▶ [ACTIONS TO TAKE]:
**a.** For the school-year article below, decide whether each statement agrees with it: (i) Onaway schools start on Aug. 26; (ii) jazz band is new at Alpena High School; (iii) each elementary classroom will share one cart with another classroom. Answer yes or no for each, and quote the words of the article that decide it.
**b.** Reproduce word for word the part of the school-year article below that opens with the words containing "At Thunder Bay" and closes with "students to use.".
**c.** Answer these questions using the school-year article below, marking each answer (i), (ii), or (iii) to match its question.
(i) Which two project-based learning classes are new at the high school?
(ii) On what date do Alpena, Alcona, Hillman, and Atlanta schools start?
(iii) Money from which foundation is credited for the Chromebooks?

Ready for a fresh start
Area schools add classes, change buildings to ready for new year
ALPENA — The 2019-20 school year is just a few weeks away, and school districts have worked throughout the summer to have everything ready — including several new programs and classes — when students arrive.
Alpena, Alcona, Hillman, and Atlanta schools all start school on Aug. 26, while Rogers City, Onaway, and Posen schools all start on Sept. 3.
Alpena Public Schools Superintendent John VanWagoner said having new programs and classes available for students will help them prepare to be career- and college-ready when they graduate.
“If they have skills for their future, they will be prepared for anything,” VanWagoner said.
Here’s a roundup of some of the changes students and families will see this school year:
Alpena Public Schools is expanding programs at its secondary schools, along with making technology available at all times at its elementary schools.
At Thunder Bay Junior High School, VanWagoner said science, technology, engineering, and mathematics opportunities will be expanded, along with the school’s makerspace, where students gather to increase participation in different activities based on the subject they are learning.
VanWagoner said jazz band is a new thing at Alpena High School. Also new at the high school are two project-based learning classes: Science in the Bay and World Perspectives. Project-based learning classes were only taken by freshmen last school year, so the district decided to expand the program and make those classes available for sophomores.
All elementary schools will finally be one-to-one with Chromebook computers, meaning each student will have a Chromebook to use without having to share. VanWagoner said each classroom will have its own cart for students to use.
“We’re excited to have that across our district thanks to money from the Besser Foundation,” VanWagoner said.

▶ [SUPPLIED DATA]:
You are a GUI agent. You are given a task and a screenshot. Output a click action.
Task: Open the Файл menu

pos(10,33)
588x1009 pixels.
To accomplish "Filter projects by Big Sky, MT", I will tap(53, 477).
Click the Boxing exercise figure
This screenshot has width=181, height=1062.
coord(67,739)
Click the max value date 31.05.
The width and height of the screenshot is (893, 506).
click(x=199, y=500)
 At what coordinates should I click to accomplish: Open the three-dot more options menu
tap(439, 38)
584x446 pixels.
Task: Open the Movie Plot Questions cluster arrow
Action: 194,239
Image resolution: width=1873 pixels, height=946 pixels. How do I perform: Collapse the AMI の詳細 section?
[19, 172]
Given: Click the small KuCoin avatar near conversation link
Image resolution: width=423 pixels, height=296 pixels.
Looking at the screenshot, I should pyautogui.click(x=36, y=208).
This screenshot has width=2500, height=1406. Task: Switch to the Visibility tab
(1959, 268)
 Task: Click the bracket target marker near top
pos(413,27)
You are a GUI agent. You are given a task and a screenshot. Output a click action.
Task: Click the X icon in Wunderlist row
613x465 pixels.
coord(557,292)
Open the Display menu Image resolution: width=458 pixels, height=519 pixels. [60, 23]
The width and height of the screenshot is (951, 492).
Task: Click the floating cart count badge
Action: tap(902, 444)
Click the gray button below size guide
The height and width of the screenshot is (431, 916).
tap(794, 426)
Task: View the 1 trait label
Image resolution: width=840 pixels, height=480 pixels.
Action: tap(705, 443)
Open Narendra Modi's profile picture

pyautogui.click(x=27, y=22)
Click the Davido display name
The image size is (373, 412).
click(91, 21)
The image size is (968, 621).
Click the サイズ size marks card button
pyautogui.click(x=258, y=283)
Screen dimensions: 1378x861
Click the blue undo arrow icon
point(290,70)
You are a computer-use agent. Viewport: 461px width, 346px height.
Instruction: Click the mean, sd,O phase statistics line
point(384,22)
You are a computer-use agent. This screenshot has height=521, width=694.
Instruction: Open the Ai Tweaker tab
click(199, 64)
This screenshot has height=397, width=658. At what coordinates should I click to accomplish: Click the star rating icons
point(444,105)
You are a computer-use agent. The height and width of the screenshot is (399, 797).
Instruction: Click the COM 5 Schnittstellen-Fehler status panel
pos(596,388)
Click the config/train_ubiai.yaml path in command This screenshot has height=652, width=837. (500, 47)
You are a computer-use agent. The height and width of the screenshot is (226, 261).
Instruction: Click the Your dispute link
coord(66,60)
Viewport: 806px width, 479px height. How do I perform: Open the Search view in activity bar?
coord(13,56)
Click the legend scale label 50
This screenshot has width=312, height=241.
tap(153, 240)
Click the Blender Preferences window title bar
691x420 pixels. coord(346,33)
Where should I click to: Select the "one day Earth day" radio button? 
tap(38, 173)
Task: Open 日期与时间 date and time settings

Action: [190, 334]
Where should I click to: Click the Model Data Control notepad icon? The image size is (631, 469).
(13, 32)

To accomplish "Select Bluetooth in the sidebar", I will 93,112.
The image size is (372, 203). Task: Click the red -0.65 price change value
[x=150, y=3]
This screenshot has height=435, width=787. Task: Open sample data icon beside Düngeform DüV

▶ [SET OF ANSWERS]:
**a.**
(i) No: "Rogers City, Onaway, and Posen schools all start on Sept. 3."
(ii) Yes: "jazz band is a new thing at Alpena High School."
(iii) No: "each classroom will have its own cart for students to use."

**b.**
At Thunder Bay Junior High School, VanWagoner said science, technology, engineering, and mathematics opportunities will be expanded, along with the school’s makerspace, where students gather to increase participation in different activities based on the subject they are learning.
VanWagoner said jazz band is a new thing at Alpena High School. Also new at the high school are two project-based learning classes: Science in the Bay and World Perspectives. Project-based learning classes were only taken by freshmen last school year, so the district decided to expand the program and make those classes available for sophomores.
All elementary schools will finally be one-to-one with Chromebook computers, meaning each student will have a Chromebook to use without having to share. VanWagoner said each classroom will have its own cart for students to use.

**c.**
(i) Science in the Bay and World Perspectives
(ii) Aug. 26
(iii) The Besser Foundation